The railroad is restructuring its engineering department and moving customer service from the marketing department to the operating department.

UP also will cut 475 management jobs and 200 consultant positions by the end of the year.

To encourage customers to load and unload cars more quickly, UP will be raising demurrage charges.

The railroad also is further evaluating every carload to make sure that traffic fits the new operating plan and existing profit margin targets, says Kenny Rocker, executive vice president for marketing and sales.

UP is prepared to walk away from business that doesn’t fit the network, he says, but aims to boost volume by educating customers about the new operating plan.

11 thoughts on “Union Pacific pleased with early progress on Precision Scheduled Railroading NEWSWIRE

  1. No, it’s not ALL about the share holder. It’s about running a profitable railroad. A company exists to make money,
    not to provide jobs, not to survice everyone just because someone wants you to. A railroad hauls what makes money for the owners. Doesn’t matter if those are stock holders or direct owners. If a business ships a few cars at a time and as mildly profitable but disrupts other larger volume business volumn the net result is it actually costs to service that small business and you need to walk away. Not all business is good business. If it isn’t profitable raise your prices or let someone else lost money on it.

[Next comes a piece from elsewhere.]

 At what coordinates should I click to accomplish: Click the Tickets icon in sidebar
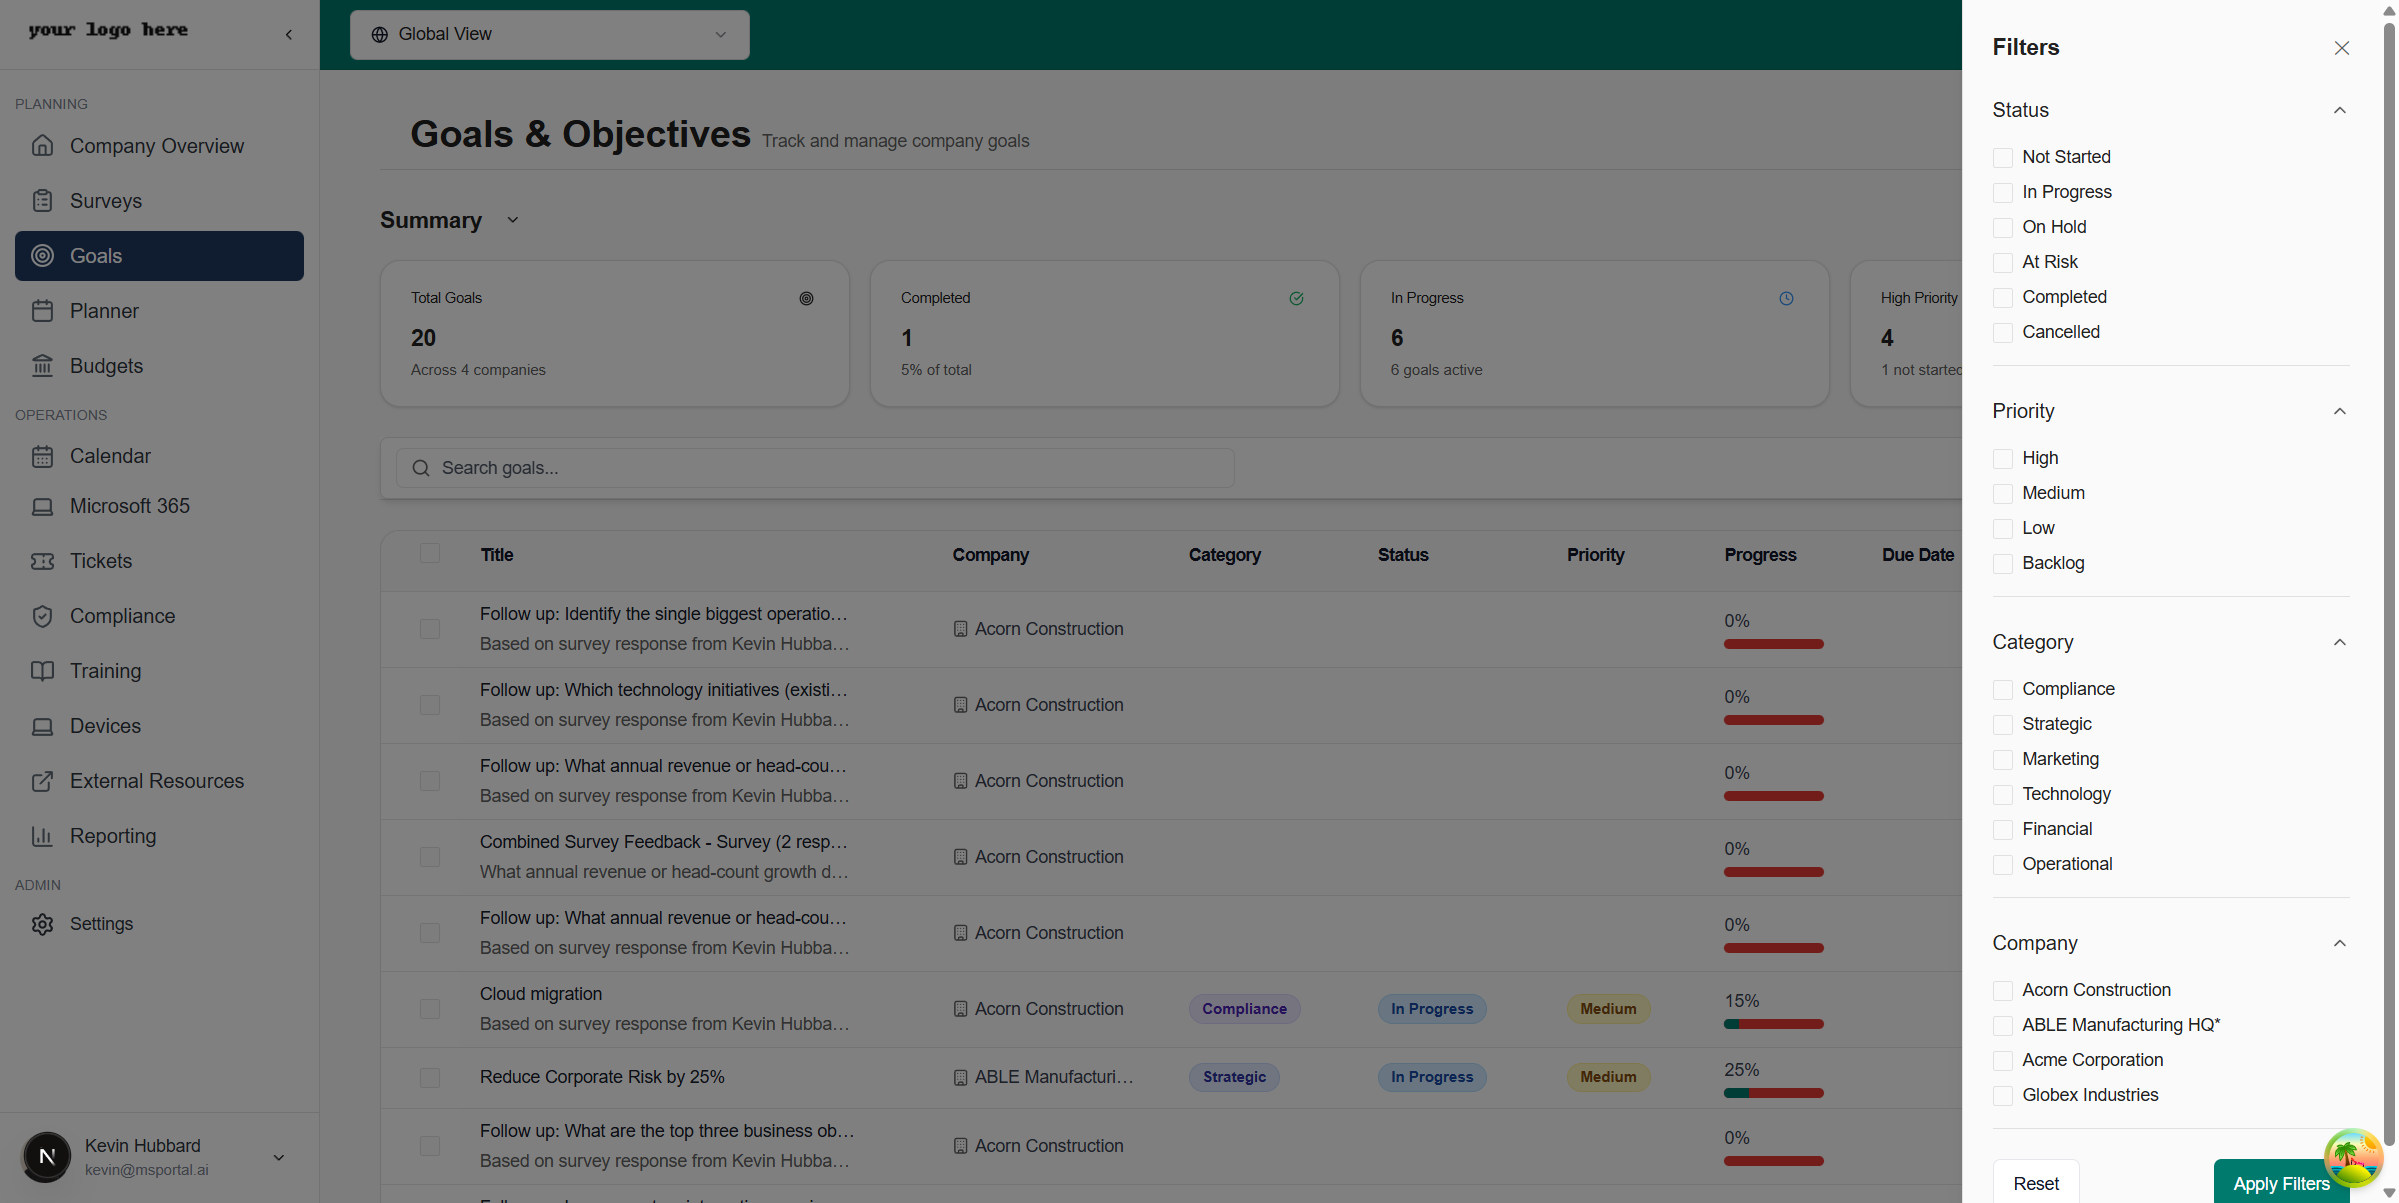coord(42,561)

  2. It’s all about the share holder, no one cares about the customer. The UP will do what CSXT did and CP did, will get the cars close to the destination quicker but then cut the switch jobs to deliver the cars so in reality the cars will take longer to reach the customer siding than it does now

  3. PSR works and is simple common sense in many ways. I don’t buy the statement that “csx, cn, and cp all slowly move to undo everything EHH did when he was in charge”. What is the evidence to support it? Don’t bother with re-activation of a hump yard here or there as some kind of ‘proof’. How about something that deals with abandoning the use of longer trains, not running balanced numbers of trains in both directions, or not integrating unit train traffic into manifest freights, all on a system wide basis?

    What we are seeing today is pruned back railroads investing in capacity to handle profitable business. Look at the CN story from a few days ago covering their record capital budget and nearly completed construction projects for double track, more sidings and longer sidings. CN is buying more high horsepower, modern locomotives to handle the longer, heavier trains. Healthy profits show the railroads have their infrastructure in the right place and are delivering the services that shippers require.

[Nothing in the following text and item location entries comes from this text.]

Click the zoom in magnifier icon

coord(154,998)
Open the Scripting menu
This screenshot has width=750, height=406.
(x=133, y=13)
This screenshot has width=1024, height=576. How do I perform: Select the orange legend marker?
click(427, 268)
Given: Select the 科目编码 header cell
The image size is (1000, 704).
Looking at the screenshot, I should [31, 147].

    The people who run large businesses are serious folks. They get paid to make the right decisions and generate profits for shareholders, or they don’t have jobs very long. NS and UP see that PSR works and are using it to make their railroads better.

  4. Which means that if BNSF plays it right, it could quickly and easily become a much larger railroad than UP, both in volume and profits.

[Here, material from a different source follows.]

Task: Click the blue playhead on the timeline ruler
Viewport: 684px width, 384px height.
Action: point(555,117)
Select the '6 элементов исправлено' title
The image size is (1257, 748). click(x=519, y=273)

    That is, if it does not get infected by the PSR virus itself.

  5. “UP is prepared to walk away from business that doesn’t fit the network but aims to boost volume by educating customers about the new operating plan”

    To me this wordplay simply means UP will support and encourage more business from its large customers at the expense of the small and it goes hand in hand with the increase in demurrage rates.

  6. Dennis, an excellent point about which businesses should get gov’t money — but at this point we have abandoned any pretense of expecting public good to come out of a lot of public money (viz the gazillions that go into sports arenas).

  7. I thought railroads were expected to act as a public utility. If so, how can they turn down business? If this is the way they are going to operate we need to consider ending government handouts to them. Can’t have it both ways, ya know.

  8. Leo, I agree with you. However, the previous paragraph says it all. Making a profit on a carload is not good enough. It needs to be a hefty profit, or it’s not worth moving it. This is why railroads are not a growth industry.

  9. UP starts using psr as csx, cn, and cp all slowly move to undo everything EHH did when he was in charge. Psr makes money for a few at the expense of the long term productivity.